Originally posted by: notyou I have a very simple algorithm which I'm using to give an introduction to OpenCL and I'm working on optimizing the algorithm to use VLIW to increase performance. What I'm wondering is, when I vectorize the kernel, do I need to change the overall number of work items? i.e. size_t global[1] = {NUM_ITEMS/4}. I tested both with and without the /4 and the only difference (after verifying off of a sequential run) is the execution speed is halved when using the /4. Can anyone shed some light on this? Attached is the kernel I'm using.
|
If you are still processing the same number of integers, then yes, one that processes 4 at a time will need 1/4 as many work items.

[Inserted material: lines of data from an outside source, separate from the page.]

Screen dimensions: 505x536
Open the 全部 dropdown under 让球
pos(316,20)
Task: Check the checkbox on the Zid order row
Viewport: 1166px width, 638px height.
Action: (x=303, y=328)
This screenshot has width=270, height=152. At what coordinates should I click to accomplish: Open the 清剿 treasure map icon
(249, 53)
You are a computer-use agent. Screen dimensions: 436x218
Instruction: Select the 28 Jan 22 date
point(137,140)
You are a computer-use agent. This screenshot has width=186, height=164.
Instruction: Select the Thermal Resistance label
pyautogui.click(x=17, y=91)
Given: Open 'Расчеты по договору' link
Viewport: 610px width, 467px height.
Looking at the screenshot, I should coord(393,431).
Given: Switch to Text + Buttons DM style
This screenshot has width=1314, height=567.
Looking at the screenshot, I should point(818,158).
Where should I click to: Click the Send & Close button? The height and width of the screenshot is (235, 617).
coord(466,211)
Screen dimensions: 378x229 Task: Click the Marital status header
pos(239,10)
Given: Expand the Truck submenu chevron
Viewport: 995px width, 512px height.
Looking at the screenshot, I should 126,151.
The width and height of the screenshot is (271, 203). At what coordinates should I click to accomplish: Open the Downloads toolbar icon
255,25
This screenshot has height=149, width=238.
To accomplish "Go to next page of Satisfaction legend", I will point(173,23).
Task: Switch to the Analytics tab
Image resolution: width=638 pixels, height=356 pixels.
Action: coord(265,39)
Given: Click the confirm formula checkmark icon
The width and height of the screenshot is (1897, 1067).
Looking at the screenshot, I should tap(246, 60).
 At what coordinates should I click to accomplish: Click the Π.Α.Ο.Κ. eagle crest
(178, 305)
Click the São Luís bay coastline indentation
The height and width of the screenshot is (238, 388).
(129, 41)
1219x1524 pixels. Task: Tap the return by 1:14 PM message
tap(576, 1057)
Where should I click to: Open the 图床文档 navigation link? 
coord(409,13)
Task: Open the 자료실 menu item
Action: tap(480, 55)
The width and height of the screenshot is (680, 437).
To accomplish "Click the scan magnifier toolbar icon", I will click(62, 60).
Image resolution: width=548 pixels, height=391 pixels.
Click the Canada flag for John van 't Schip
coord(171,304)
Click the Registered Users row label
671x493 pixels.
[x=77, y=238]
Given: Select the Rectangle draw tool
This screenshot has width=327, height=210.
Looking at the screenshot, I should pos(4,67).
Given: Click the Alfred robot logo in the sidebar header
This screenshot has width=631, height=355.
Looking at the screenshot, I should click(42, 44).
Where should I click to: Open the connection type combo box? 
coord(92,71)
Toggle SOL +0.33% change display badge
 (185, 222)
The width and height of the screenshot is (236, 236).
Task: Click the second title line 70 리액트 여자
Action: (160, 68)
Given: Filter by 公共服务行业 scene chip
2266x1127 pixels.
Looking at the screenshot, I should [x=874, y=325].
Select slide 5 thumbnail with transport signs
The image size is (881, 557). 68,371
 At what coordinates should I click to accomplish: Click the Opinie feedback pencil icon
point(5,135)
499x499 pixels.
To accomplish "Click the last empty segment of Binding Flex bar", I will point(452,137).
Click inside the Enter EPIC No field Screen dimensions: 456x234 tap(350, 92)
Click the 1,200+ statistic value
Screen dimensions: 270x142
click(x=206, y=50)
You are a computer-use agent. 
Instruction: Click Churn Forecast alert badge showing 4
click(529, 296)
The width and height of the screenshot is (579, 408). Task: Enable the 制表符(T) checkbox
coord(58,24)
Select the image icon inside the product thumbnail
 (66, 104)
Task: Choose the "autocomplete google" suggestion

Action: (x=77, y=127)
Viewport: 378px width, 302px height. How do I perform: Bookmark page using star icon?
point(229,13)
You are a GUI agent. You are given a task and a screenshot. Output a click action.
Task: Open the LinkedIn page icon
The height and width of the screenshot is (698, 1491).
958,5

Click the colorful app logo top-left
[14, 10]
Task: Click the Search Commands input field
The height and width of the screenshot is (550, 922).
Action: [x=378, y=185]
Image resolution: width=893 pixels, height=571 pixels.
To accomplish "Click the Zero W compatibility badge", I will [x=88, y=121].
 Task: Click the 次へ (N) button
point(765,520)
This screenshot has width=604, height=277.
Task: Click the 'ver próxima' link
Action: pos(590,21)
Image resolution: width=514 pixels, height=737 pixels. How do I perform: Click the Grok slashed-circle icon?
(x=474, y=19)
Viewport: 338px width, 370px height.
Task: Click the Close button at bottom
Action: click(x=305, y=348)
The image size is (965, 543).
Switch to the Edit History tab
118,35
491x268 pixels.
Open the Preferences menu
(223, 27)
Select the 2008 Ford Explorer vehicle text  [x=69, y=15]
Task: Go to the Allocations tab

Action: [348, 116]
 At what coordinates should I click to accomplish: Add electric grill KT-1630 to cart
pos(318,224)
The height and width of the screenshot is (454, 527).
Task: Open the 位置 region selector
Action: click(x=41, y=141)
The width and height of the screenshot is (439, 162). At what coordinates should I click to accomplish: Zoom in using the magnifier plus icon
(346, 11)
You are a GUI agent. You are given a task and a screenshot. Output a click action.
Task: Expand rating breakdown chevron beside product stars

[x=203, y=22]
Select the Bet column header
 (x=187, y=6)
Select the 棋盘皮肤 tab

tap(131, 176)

(intermediate:) BTW you don't normally want to write vector types to local memory for a gpu: typical hardware has 32 banks of 32-bit data. Writing 4 words at a time will guarantee bank conflicts if you have the wavefront populated. If you need to then access this local memory more than 1-2 times the bank conflicts will cause slow-downs and you'll find it's faster to store the data as scalar types. Even though you have to do it with 4 separate operations.
hint: You wouldn't normally ever use the global id to index a local memory. By definition local store is per-work group, which spans the local size. Unless localsize == global size, which is normally pretty pointless.
I know you're only using a contrived example, but it's probably better finding something real to do since it will show the sort of problems you will actually hit.